> _WHAT YOU HAVE TO DO_:
From the material below, return exactly the lines starting at the one that holds "Switch to the Trunks tab" and ending at the one that holds "1478x831 pixels.". Pictures stay out of the answer.

> _AVAILABLE DATA_:
Content starts
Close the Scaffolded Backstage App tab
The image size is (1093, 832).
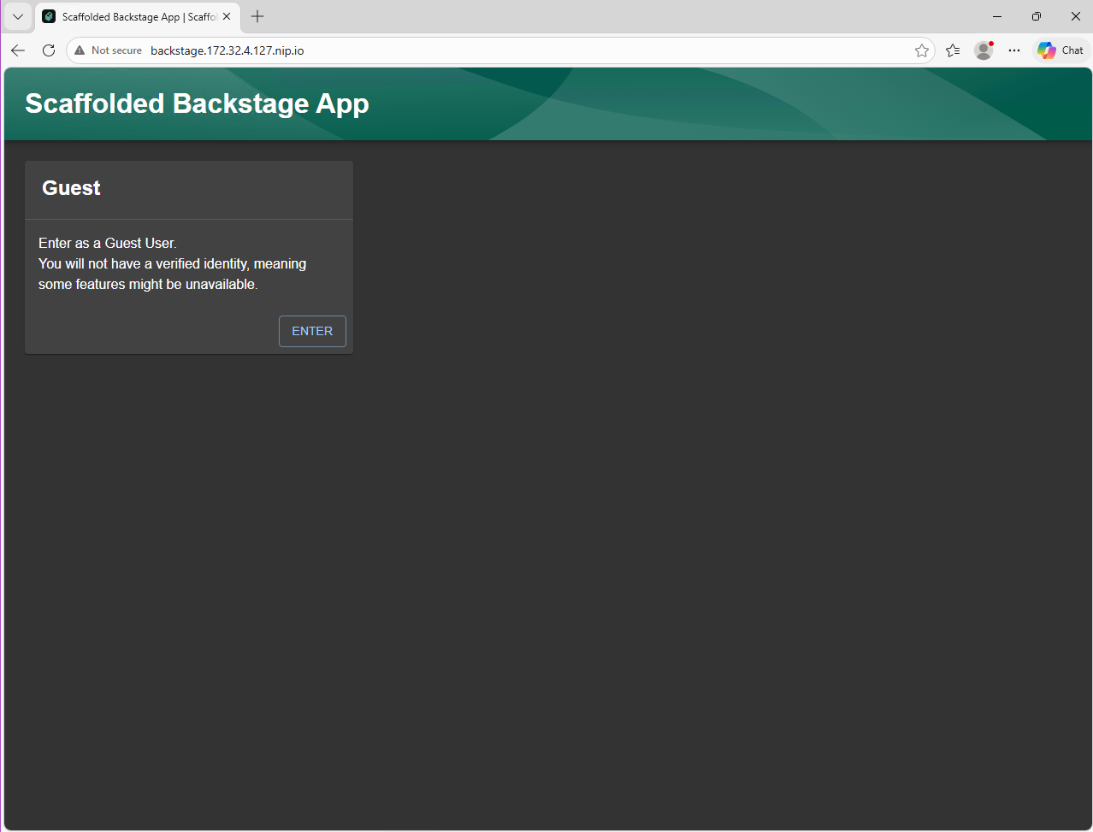[x=227, y=16]
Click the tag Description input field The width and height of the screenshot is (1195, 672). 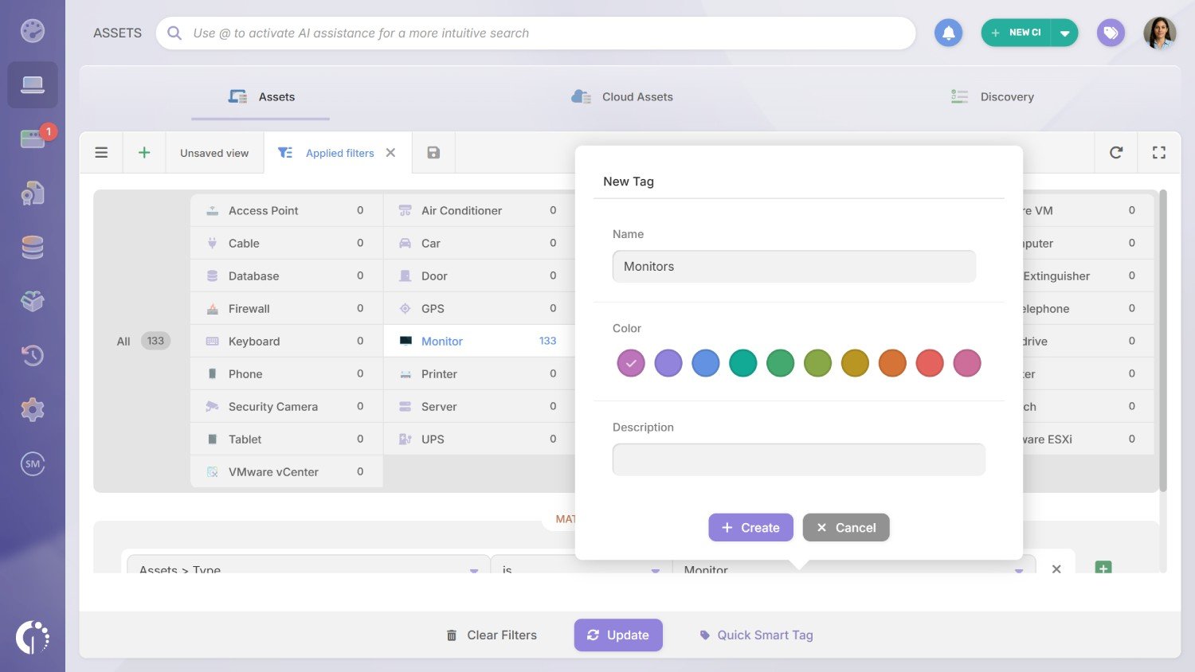(798, 459)
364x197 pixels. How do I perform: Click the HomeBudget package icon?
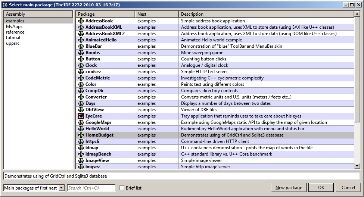coord(81,135)
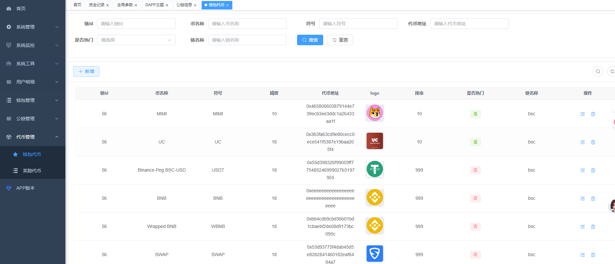Focus the 代币地址 input field
Screen dimensions: 615x264
coord(469,24)
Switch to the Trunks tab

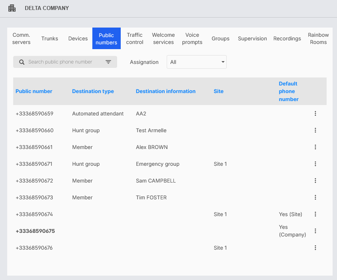tap(50, 39)
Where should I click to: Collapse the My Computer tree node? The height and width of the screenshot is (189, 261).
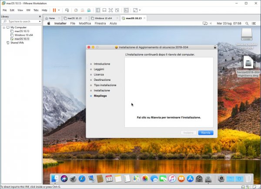(3, 27)
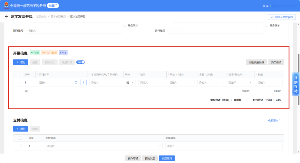Click the blue 发票开具 submit button
Screen dimensions: 300x163
pyautogui.click(x=167, y=158)
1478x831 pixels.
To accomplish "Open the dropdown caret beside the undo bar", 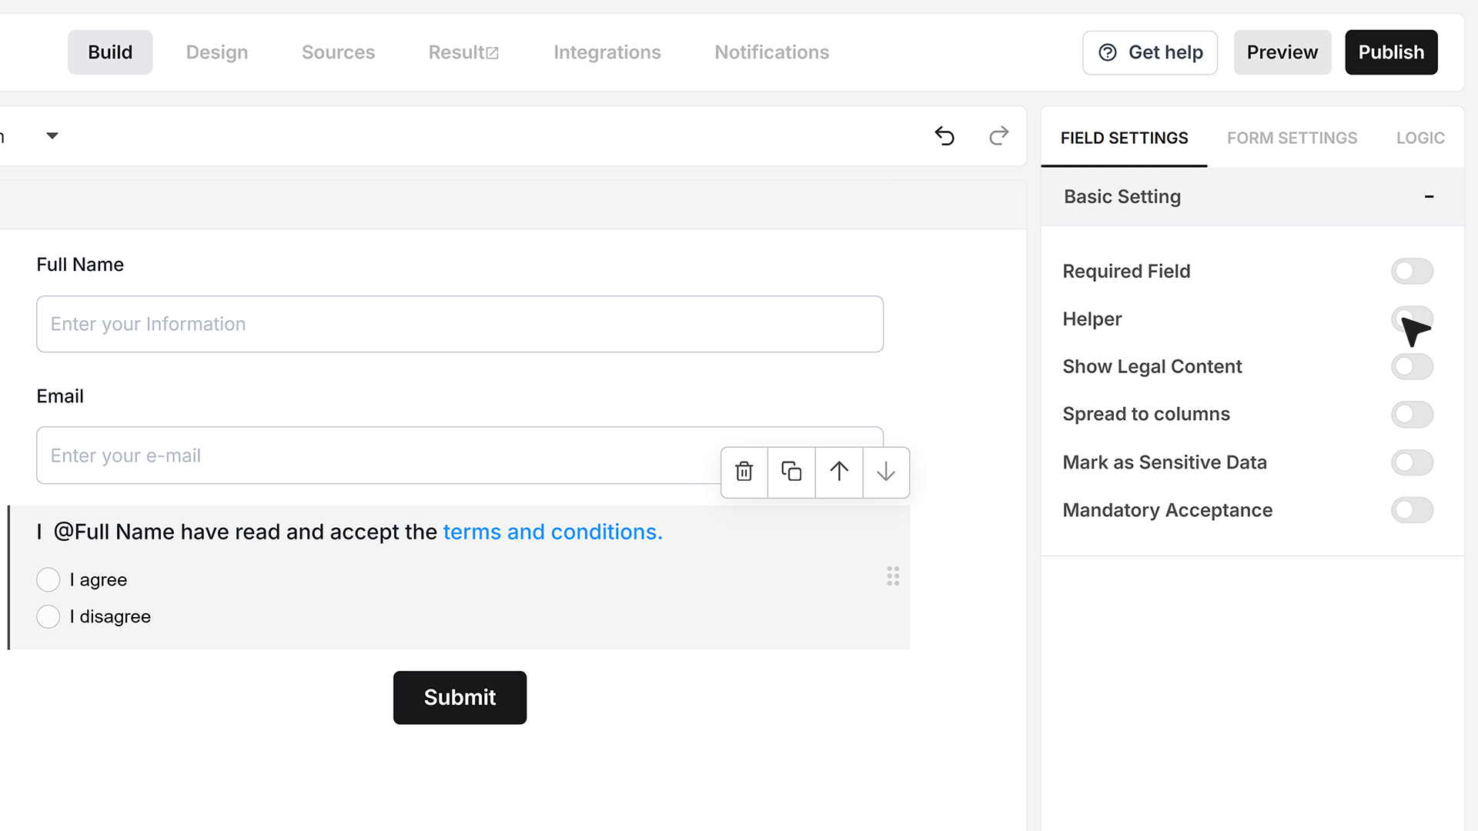I will [52, 136].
Content ends
> _OUTPUT OF THE EXERCISE_:
Switch to the Trunks tab

tap(50, 39)
Where should I click to: Collapse the My Computer tree node? The height and width of the screenshot is (189, 261).
(3, 27)
Click the blue 发票开具 submit button
Screen dimensions: 300x163
pyautogui.click(x=167, y=158)
1478x831 pixels.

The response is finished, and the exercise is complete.